What Is This?
meetX is a real-time peer-to-peer video calling web application, similar to Google Meet, built entirely from scratch. Users can sign up, create or join rooms, and have multi-participant video calls — all powered by browser-native WebRTC with a custom Socket.IO signalling server.
Tech Stack
Frontend: Remix v2, React 18, TypeScript, Tailwind CSS, Shadcn UI, WebRTC, Socket.IO Client
Backend: Express.js, Socket.IO, Redis, JWT (HTTP-only cookies)

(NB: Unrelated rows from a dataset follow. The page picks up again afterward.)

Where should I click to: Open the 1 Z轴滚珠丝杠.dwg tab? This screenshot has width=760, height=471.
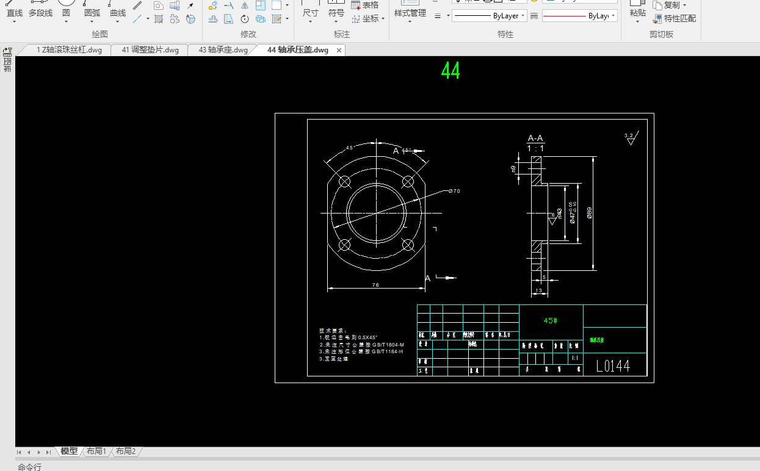(x=69, y=50)
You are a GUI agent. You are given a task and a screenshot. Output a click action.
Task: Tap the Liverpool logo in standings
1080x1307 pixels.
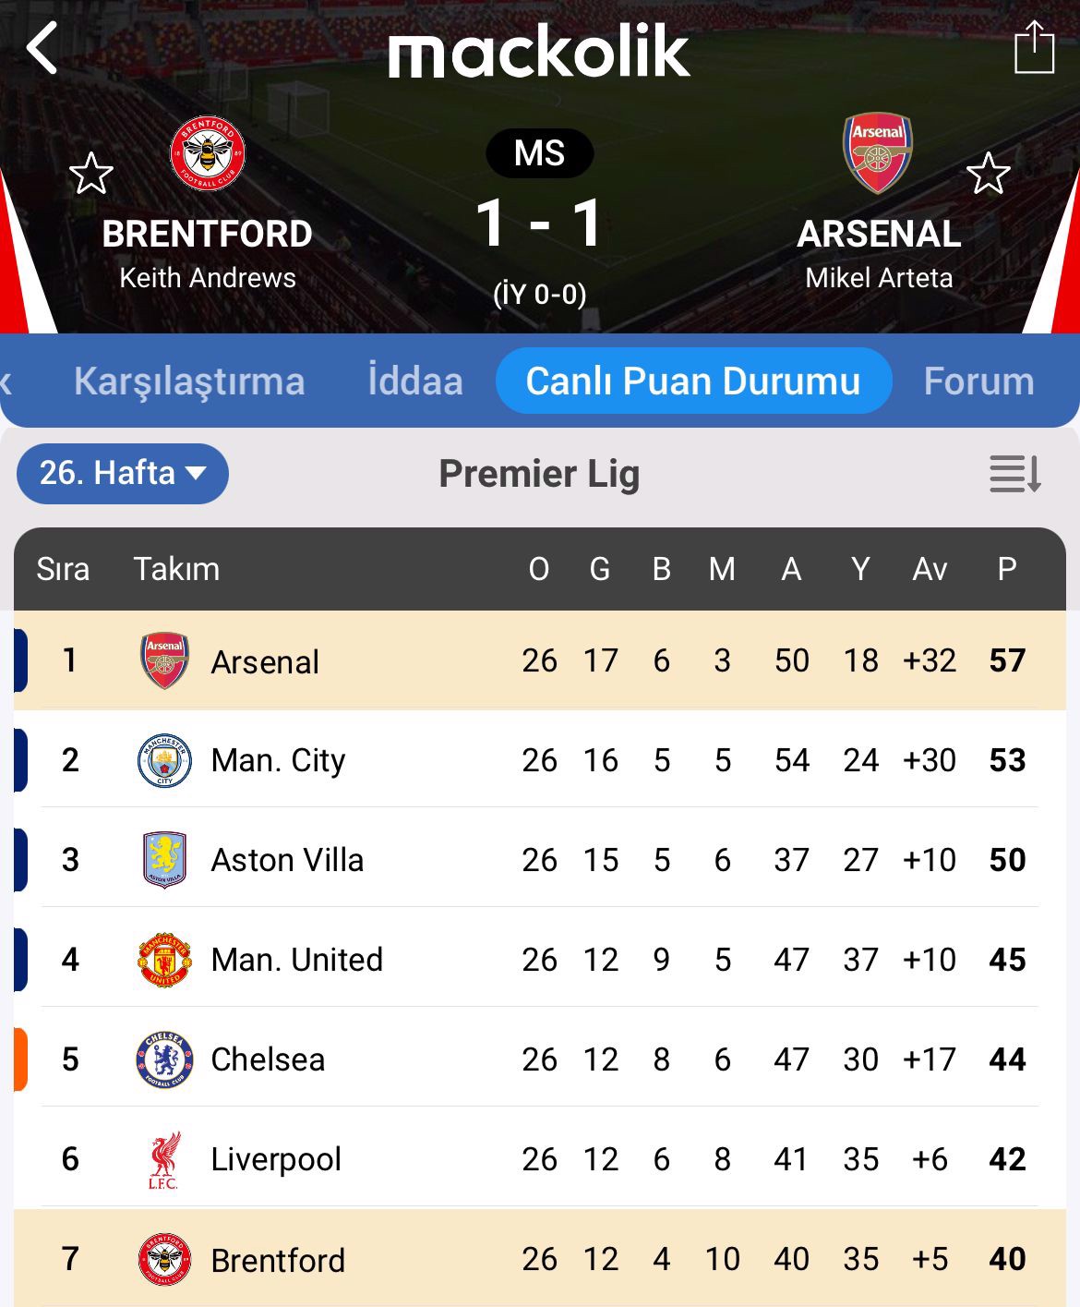pyautogui.click(x=164, y=1159)
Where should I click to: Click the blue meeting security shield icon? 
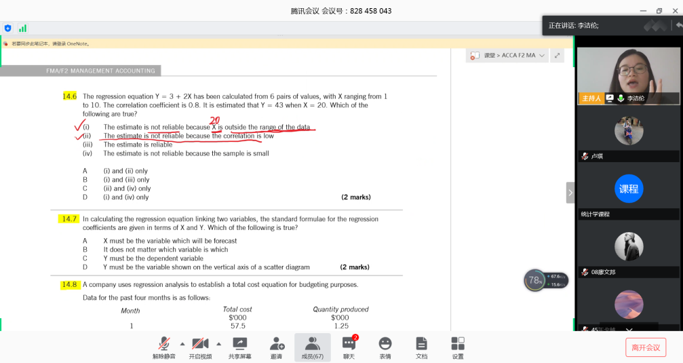point(8,28)
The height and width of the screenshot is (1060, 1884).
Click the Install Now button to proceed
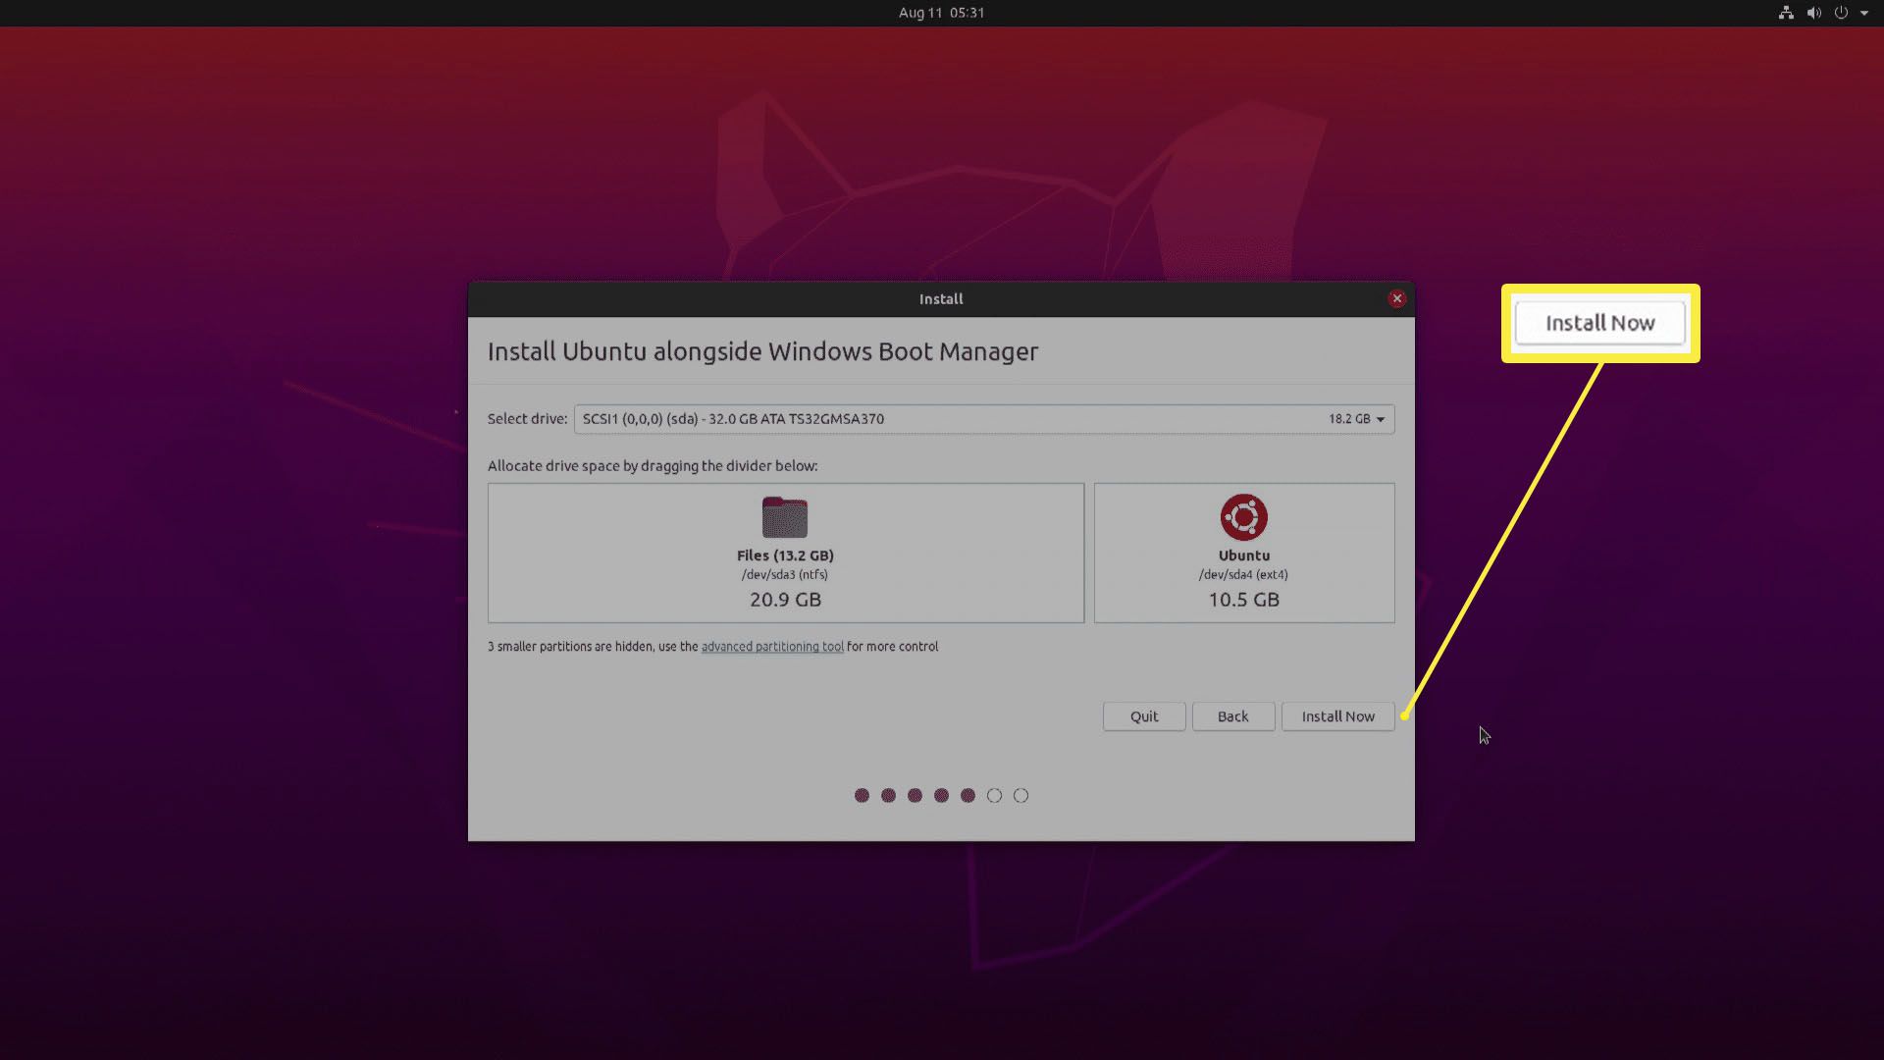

DevOps: GitHub Actions CI/CD, deployed on Render
How It Works
Multi-Peer Mesh Architecture
Every participant connects directly to every other participant via WebRTC , no central media server needed. The server acts purely as a signalling relay, forwarding SDP offers/answers and ICE candidates between peers. All audio and video flows peer-to-peer.
Room & Call Flow
- User creates or joins a room with a room ID
- Server notifies existing peers about the new user and sends back the current peer list
- For each existing peer, the new user creates an
RTCPeerConnection, generates an SDP offer, and sends it via the signalling server - Existing peers respond with SDP answers completing the WebRTC handshake
- ICE candidates are exchanged for NAT traversal using Google's public STUN servers
- P2P video streams are established each remote track is rendered in a dynamically created
<video>element
Signalling Server
The Socket.IO server handles four core events — join-room, offer, answer, and ice-candidate. It maintains a server-side peers Map tracking connected users and their socket IDs. The server never processes media — it only relays signalling messages.
Authentication
Custom-built auth using Redis as the user store. Passwords are hashed, JWTs are signed and stored as HTTP-only cookies. Socket.IO connections are authenticated via middleware that parses the cookie from the WebSocket handshake and verifies the JWT.
Key Engineering Decisions
- Mesh topology — every peer connects to every other peer directly, avoiding the complexity of an SFU/MCU media server while keeping latency low for small rooms
- Module-level Maps for peer connections and video refs — stable references across React renders, avoiding stale closures in async WebRTC callbacks
- Singleton socket pattern — a single Socket.IO connection reused across the entire app
- Remix loaders/actions for server-side auth checks and redirects, cleanly separating concerns from client-side WebRTC logic
- Redis hashes as a lightweight user store — no schema migrations, no ORM overhead
What I Learned
Building meetX gave me deep hands-on experience with WebRTC internals — SDP negotiation, ICE candidate exchange, STUN/NAT traversal, and managing multiple peer connections simultaneously. It also reinforced my understanding of real-time signalling architectures and the challenges of coordinating state between server-side socket rooms and client-side peer connection maps.